# start of Selected text

Maybe we have jumped the gun. We very badly want G.O.O.D. Fridays back (we're not alone). Surprise releases are fun and everything, but the build of a month(s)-long stretch is better. We would like to talk about music together, and not only by collectively spazzing out and crashing Livemixtapes. We would like to Monday morning quarterback the art and announcement punctuation and where we heard it over the weekend and the context and the song itself. We'd like to compare this week's offering to the last couple and use all that to debate the emotional state and practical concerns of Kanye and us and try to divine, somehow, where all this is going. The Internet wasn't quite what it is now the last time this happened, and we're thinking about how that changes our coverage. So here we are, weighing in, doing our best to do our part as listeners and readers and thinkers, even though it's not real clear if #EveryFriday means G.O.O.D. Fridays Part Deux or not.

Definitely we are not dealing with the clockwork delivery and full team effort of the fourth quarter of 2010. Sample email from my inbox: "Hope you've had an enjoyable weekend! It seems Kanye is still enjoying his since there's still not a new track." And Kanye talking that "very very extremely soon" business but not really being done for another six hours, tweeting only "It's up" when the full version of "No More Parties in L.A." went public on Soundcloud, resurrected all my old blown deadline, high school term paper overnighter, the news that Michael Jackson died hit at 5:20 pm ET stress like here, take it, I think it's done, who knows what it says. The only time I've ever felt closer to Ye was when he tweeted about waking up on a plane and finding himself responsible for a water bottle he didn't even ask for.

# end of Selected text
# start of Given material

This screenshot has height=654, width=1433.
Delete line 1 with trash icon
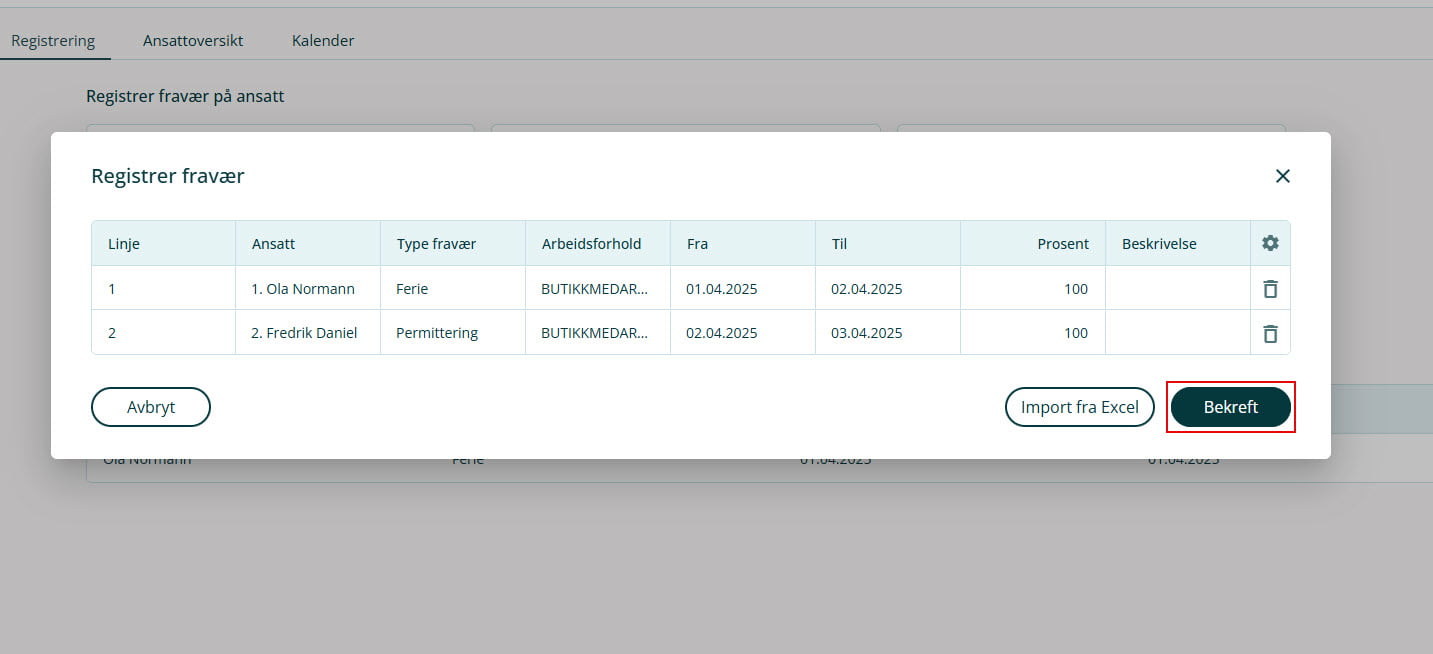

# end of Given material

**Written task 1**. List every passage in the passage about G.O.O.D. Fridays that appears inside quotation marks.
**Written task 2**. Reproduce word for word everything in the passage about G.O.O.D. Fridays from "Definitely we are" down to "even ask for.".
The listing has no connection to the passage about G.O.O.D. Fridays.

**Result 1**.
- "Hope you've had an enjoyable weekend! It seems Kanye is still enjoying his since there's still not a new track."
- "very very extremely soon"
- "It's up"
- "No More Parties in L.A."

**Result 2**.
Definitely we are not dealing with the clockwork delivery and full team effort of the fourth quarter of 2010. Sample email from my inbox: "Hope you've had an enjoyable weekend! It seems Kanye is still enjoying his since there's still not a new track." And Kanye talking that "very very extremely soon" business but not really being done for another six hours, tweeting only "It's up" when the full version of "No More Parties in L.A." went public on Soundcloud, resurrected all my old blown deadline, high school term paper overnighter, the news that Michael Jackson died hit at 5:20 pm ET stress like here, take it, I think it's done, who knows what it says. The only time I've ever felt closer to Ye was when he tweeted about waking up on a plane and finding himself responsible for a water bottle he didn't even ask for.